Roman turned to Teddy Jo on the trail next to him. “Do you see what I have to deal with?”
“What does this wedding look like in your head?” Teddy Jo asked me. “Is it like the family gets there and then this Russian shows up and marries you?”
“Pretty much.”
“No,” Teddy Jo said.
“It’s my wedding. It’s for me.”
“No, your wedding night is for you. The wedding is for everyone else.”
“I told her,” Roman said. “Weddings require preparation. It’s a significant, hopefully once-in-a-lifetime event where you swear to love and cherish another person, not casually but through thick and thin. It’s a promise that is meant to be kept forever. Honestly, Kate, do you want to get married? It’s a serious question.”
I sighed. “I want to get married. And maybe I would like to be there to pick the flowers and choose the dress and select the menu. But war is coming. My future is on fire and I have to put it out if I hope to have any future left . . .”
They weren’t in front of me anymore.
I clamped my mouth shut. The two men had disappeared. I stood alone. Ahead of me the trail nearly vanished too, all but melted into a bog about fifty feet wide. On both sides, black water slicked blacker mud. Massive black trees bordered the bog, their branches braiding high above me like the fingers of two hands interlaced into a single fist.
Apparently, Chernobog wanted privacy for this conversation. Calling for either Roman or Teddy Jo would do no good. This was his forest and he made this happen. I could stand here, at the edge of the bog, or I could move forward and get on with it.
I stepped into the mud. It squelched under my weight with a wet sucking noise. Step, another step, a few more . . .
Something watched me from the depths of the woods. My skin felt too tight from the pressure of its gaze.
When alone in a dark forest waiting for an audience with an evil god, the most prudent course of action is to be quiet and wait. “Prudent” wasn’t one of my favorite words.

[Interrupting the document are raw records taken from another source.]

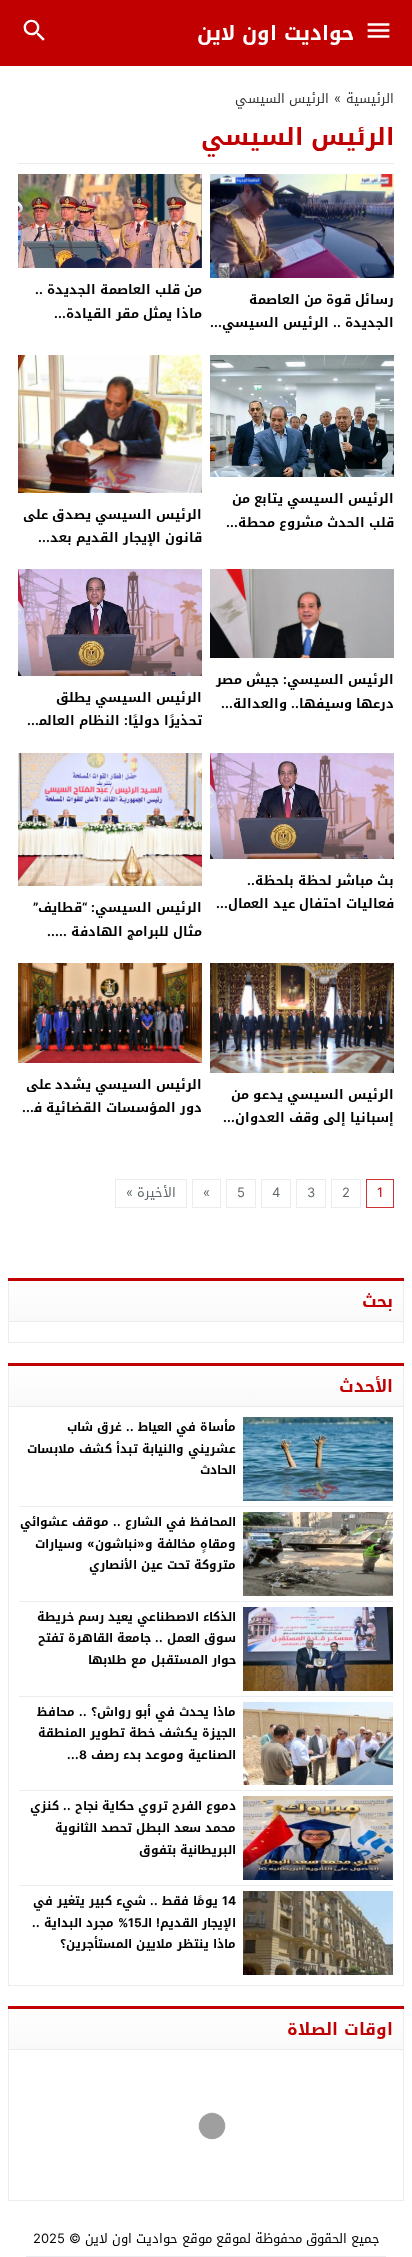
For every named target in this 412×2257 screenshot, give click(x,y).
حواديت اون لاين (275, 33)
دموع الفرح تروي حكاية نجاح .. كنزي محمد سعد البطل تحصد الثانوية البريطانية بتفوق (133, 1827)
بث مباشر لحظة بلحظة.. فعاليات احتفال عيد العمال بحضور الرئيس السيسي (311, 904)
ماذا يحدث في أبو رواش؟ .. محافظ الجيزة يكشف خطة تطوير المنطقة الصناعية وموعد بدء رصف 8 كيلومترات (136, 1744)
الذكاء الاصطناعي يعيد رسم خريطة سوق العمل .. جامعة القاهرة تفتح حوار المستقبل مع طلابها (136, 1638)
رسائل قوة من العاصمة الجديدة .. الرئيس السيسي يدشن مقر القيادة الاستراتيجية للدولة (308, 334)
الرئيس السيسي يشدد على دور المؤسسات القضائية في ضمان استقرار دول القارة (111, 1108)
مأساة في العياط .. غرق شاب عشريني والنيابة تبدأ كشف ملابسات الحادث (131, 1448)
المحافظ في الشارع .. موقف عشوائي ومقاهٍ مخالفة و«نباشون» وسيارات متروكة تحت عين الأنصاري (128, 1543)
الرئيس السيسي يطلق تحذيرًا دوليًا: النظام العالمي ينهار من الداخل (114, 721)
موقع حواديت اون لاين (148, 2238)
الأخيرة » (151, 1192)
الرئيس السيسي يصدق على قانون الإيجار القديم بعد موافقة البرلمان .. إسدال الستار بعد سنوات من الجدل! (111, 549)
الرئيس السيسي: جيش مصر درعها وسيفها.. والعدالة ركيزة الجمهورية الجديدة (305, 703)
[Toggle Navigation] (383, 33)
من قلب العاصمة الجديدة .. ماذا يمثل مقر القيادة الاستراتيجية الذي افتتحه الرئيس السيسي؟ (118, 324)
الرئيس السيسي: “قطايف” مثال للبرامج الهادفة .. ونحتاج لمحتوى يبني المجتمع (114, 931)
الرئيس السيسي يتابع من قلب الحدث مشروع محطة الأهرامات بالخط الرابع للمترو (304, 522)
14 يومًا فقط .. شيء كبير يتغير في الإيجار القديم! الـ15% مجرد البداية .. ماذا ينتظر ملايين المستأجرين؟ (134, 1922)
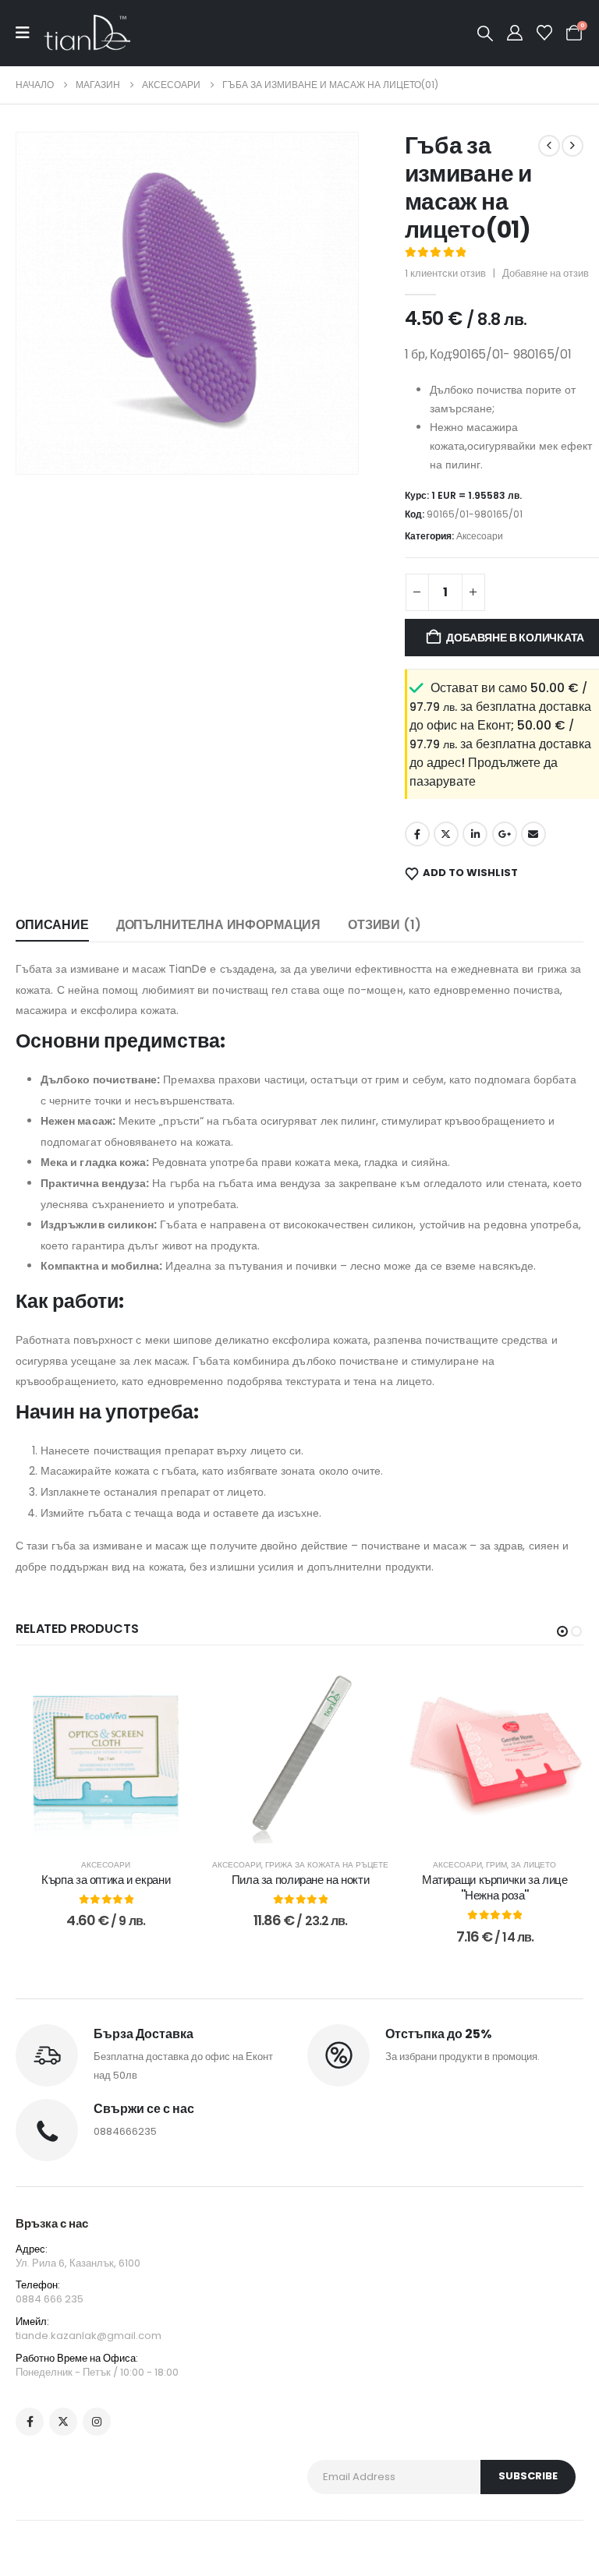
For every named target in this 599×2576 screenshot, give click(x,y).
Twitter (446, 834)
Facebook (417, 834)
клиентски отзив (445, 273)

“Hello? I’ve come to borrow a cup of sugar. Anybody? Perhaps there is an old woman with a house made of candy who could help me?”
“Marrying for love isn’t wise.”
The voice came from somewhere to the left. Melodious, but not soft, definitely female and charged with a promise of hidden power. Something told me that hearing her scream would end very badly for me.

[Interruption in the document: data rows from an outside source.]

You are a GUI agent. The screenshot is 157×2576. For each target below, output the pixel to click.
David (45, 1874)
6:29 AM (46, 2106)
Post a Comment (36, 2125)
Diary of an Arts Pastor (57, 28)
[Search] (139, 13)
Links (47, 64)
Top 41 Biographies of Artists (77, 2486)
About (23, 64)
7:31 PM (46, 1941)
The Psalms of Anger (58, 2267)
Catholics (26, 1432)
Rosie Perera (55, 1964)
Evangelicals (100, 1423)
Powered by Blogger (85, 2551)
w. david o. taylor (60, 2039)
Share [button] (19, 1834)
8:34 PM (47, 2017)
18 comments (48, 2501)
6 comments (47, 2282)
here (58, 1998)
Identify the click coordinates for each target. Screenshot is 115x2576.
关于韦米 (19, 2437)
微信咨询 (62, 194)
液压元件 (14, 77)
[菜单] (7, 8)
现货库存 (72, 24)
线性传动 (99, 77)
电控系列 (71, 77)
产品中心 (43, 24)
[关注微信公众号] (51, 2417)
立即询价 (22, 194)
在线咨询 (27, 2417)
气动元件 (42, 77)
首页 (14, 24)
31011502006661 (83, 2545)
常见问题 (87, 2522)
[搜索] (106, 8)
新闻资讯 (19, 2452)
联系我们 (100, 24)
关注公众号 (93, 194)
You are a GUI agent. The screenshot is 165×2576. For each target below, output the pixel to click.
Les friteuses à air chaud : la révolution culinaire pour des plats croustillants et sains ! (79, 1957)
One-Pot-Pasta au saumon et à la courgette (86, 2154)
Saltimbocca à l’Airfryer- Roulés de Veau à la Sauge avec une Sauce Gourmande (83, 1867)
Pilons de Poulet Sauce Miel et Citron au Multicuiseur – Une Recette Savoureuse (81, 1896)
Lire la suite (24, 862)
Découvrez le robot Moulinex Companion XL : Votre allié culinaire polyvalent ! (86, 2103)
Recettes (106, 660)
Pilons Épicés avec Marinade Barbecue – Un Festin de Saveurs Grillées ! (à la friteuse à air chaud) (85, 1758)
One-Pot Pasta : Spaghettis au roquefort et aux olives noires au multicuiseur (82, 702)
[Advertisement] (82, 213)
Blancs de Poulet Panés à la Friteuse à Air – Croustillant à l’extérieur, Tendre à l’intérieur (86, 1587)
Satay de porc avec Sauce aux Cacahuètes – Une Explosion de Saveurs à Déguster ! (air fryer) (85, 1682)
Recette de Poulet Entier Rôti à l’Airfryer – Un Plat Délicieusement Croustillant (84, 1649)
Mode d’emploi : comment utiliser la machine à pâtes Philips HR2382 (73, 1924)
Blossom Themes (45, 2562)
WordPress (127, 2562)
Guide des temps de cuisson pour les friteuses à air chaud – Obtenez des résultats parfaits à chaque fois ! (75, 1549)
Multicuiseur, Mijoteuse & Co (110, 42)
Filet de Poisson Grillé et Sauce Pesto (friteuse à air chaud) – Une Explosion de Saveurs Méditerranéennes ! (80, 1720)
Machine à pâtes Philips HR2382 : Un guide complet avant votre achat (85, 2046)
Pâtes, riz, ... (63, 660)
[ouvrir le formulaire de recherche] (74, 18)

I stopped and pivoted toward the voice.
“Marry for safety. Marry for power. But only fools marry for love.”
When a strange voice talks to you in the black woods, only idiots answer.
I was that idiot. “Thank you, counselor. How much do I owe you for this session?”

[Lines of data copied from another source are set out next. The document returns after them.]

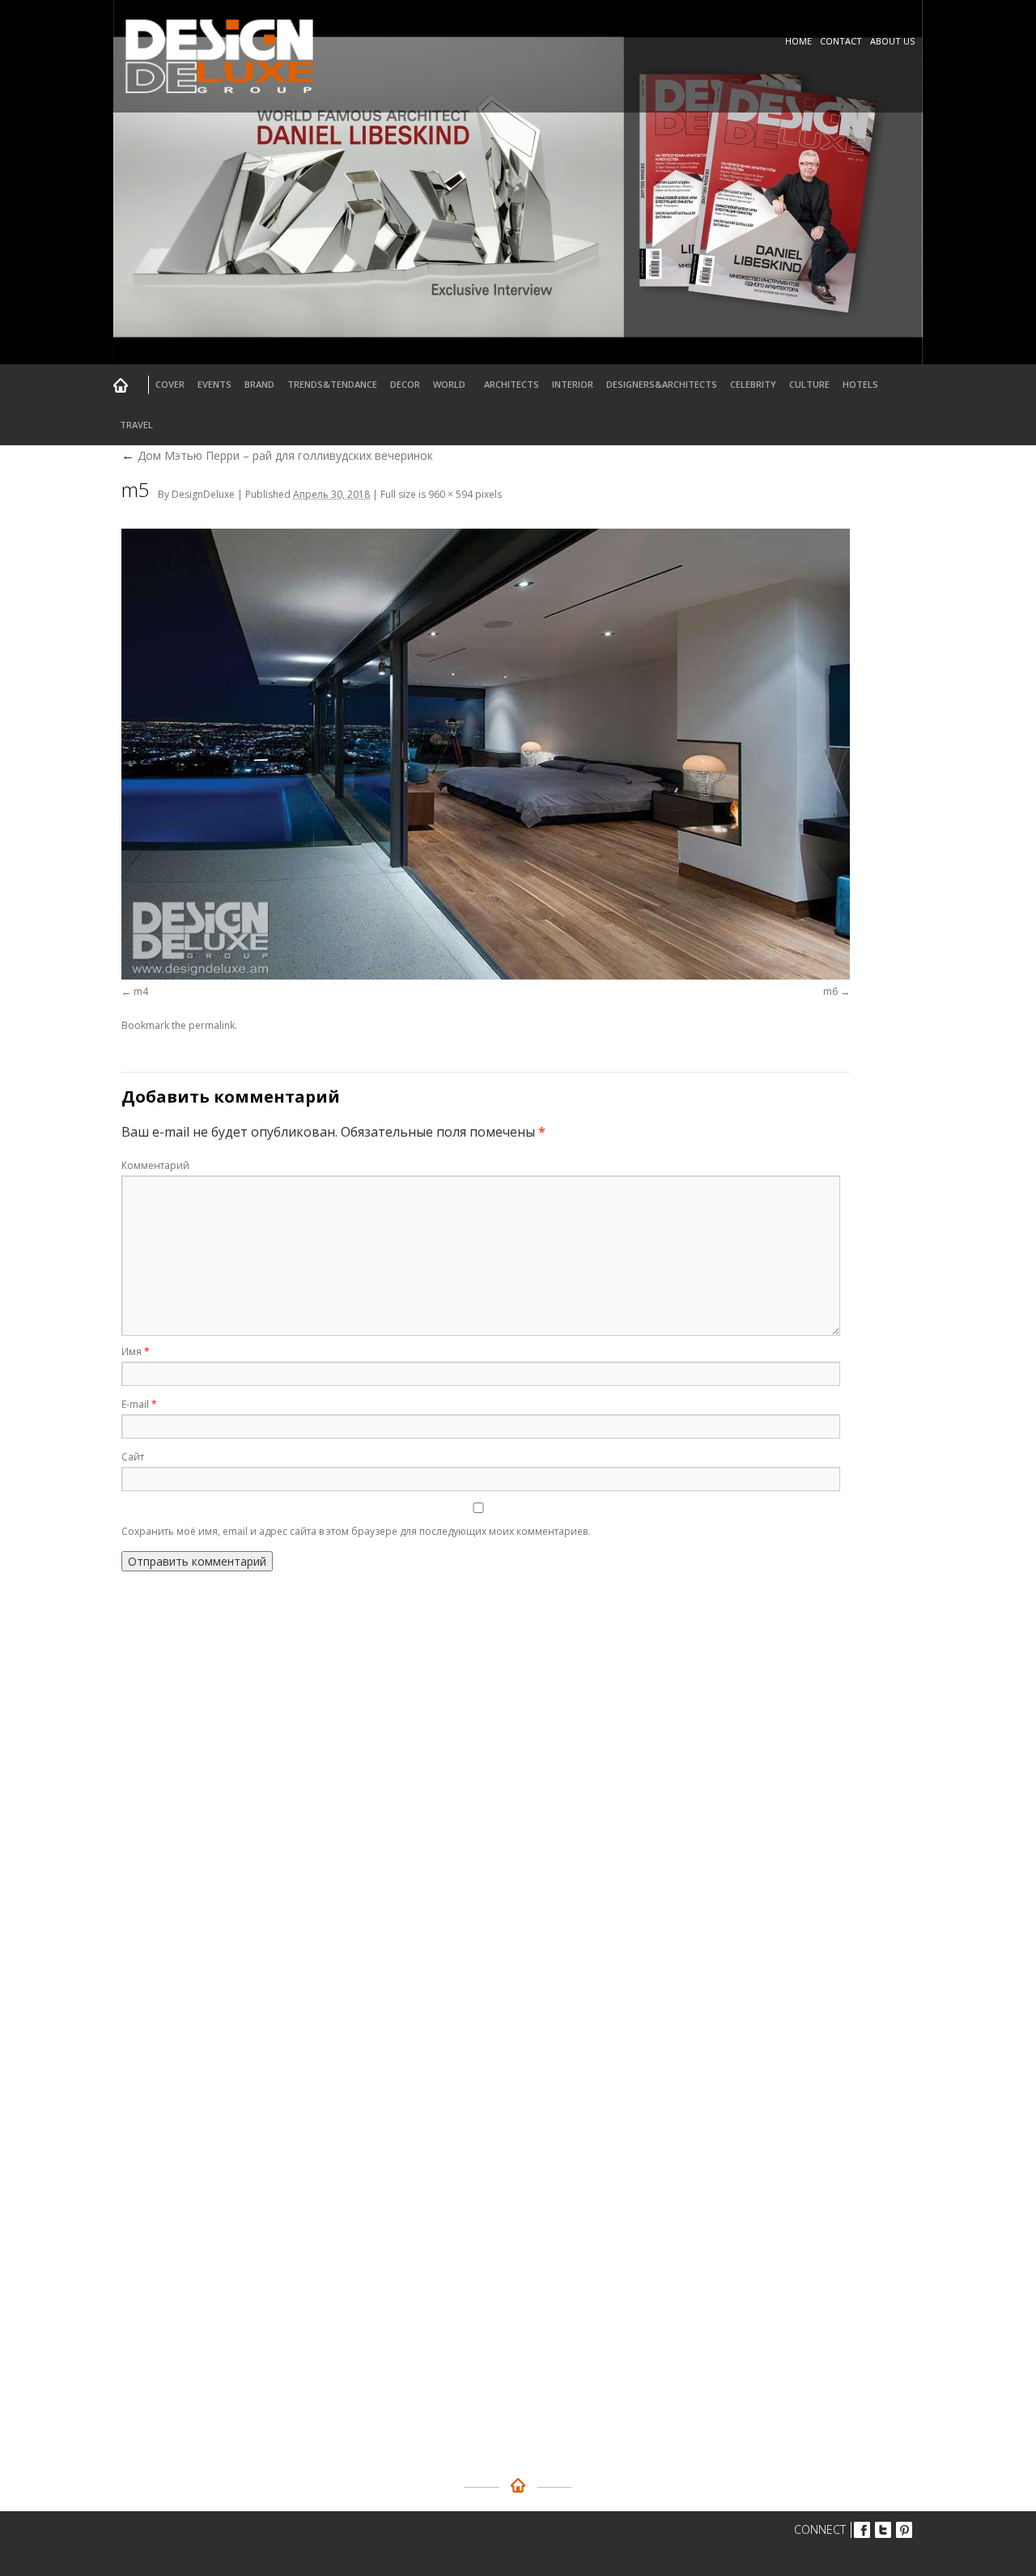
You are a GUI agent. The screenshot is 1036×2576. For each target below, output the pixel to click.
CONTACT (841, 41)
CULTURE (809, 384)
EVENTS (214, 384)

Mud squelched. Small twigs broke with dry snaps. Something moved behind the trees, on the very edge of my vision. Something dark and very large.
“Love fades. Love is beauty, youth, and good health. Love is sharing a moment in time. Bodies fatten, sag, and wrinkle.”
And she kept going with her spiel. That’s the trouble with ancient gods. No sense of humor.
A long sinuous body slithered behind the trees, enormous, taller than me, wide like a dump truck. It didn’t end; more and more of it kept coming, sliding through the bog. The voice was on the left, the slithering darkness on the right.
“Youth passes you by, and before you know it, the two of you are walking two different roads. Then comes pain, disappointment, and often betrayal.”
“Fascinating,” I said. “Is there a point to this, or did you go through the trouble of stealing Thanatos’s sword to discuss my impending marriage?”